---------- REGISTROS LISTADOS ----------

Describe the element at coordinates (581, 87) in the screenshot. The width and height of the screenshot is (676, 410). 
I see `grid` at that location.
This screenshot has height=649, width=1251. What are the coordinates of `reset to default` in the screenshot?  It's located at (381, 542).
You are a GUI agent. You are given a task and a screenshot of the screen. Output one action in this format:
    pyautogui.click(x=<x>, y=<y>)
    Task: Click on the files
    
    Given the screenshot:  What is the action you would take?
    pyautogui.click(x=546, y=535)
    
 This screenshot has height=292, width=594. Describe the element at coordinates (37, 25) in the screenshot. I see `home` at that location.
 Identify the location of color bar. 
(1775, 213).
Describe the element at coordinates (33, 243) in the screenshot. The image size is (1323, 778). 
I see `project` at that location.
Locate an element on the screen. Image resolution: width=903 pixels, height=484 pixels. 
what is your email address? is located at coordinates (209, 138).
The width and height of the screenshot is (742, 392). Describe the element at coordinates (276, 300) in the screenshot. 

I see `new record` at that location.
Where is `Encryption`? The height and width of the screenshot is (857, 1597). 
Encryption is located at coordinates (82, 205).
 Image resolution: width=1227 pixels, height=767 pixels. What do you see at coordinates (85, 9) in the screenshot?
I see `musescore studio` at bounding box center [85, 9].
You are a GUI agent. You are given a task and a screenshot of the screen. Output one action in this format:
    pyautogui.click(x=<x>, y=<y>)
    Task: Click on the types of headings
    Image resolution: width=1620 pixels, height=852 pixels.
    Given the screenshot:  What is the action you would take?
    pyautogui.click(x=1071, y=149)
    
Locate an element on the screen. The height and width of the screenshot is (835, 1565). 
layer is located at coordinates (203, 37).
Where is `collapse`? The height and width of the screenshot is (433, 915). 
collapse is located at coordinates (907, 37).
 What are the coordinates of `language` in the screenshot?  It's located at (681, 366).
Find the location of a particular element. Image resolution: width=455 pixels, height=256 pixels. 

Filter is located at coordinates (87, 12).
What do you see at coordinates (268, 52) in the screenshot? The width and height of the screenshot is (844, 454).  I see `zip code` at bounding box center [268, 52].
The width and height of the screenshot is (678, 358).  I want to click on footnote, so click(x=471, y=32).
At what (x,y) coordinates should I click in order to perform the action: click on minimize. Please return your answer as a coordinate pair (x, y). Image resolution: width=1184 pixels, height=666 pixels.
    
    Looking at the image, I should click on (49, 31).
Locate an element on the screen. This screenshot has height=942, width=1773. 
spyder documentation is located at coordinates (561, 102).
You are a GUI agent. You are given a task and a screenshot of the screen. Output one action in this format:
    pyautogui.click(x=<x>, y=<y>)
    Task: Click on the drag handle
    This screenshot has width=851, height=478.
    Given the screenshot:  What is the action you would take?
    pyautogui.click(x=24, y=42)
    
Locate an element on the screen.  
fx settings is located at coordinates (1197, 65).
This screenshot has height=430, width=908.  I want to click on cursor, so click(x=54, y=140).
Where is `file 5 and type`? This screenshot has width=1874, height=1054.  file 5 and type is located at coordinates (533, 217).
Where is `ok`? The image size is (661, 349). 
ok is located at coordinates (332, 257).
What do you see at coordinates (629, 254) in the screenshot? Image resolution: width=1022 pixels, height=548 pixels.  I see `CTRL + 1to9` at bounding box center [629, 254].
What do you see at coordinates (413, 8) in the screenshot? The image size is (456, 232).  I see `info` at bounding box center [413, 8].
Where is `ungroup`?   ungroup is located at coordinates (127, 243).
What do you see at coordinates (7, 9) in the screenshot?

----------

Por favor, conte as linhas dos registros que contêm a palavra "Describe", diferenciando maiúsculas de minúsculas, e informe só o número.

RESULTADO: 4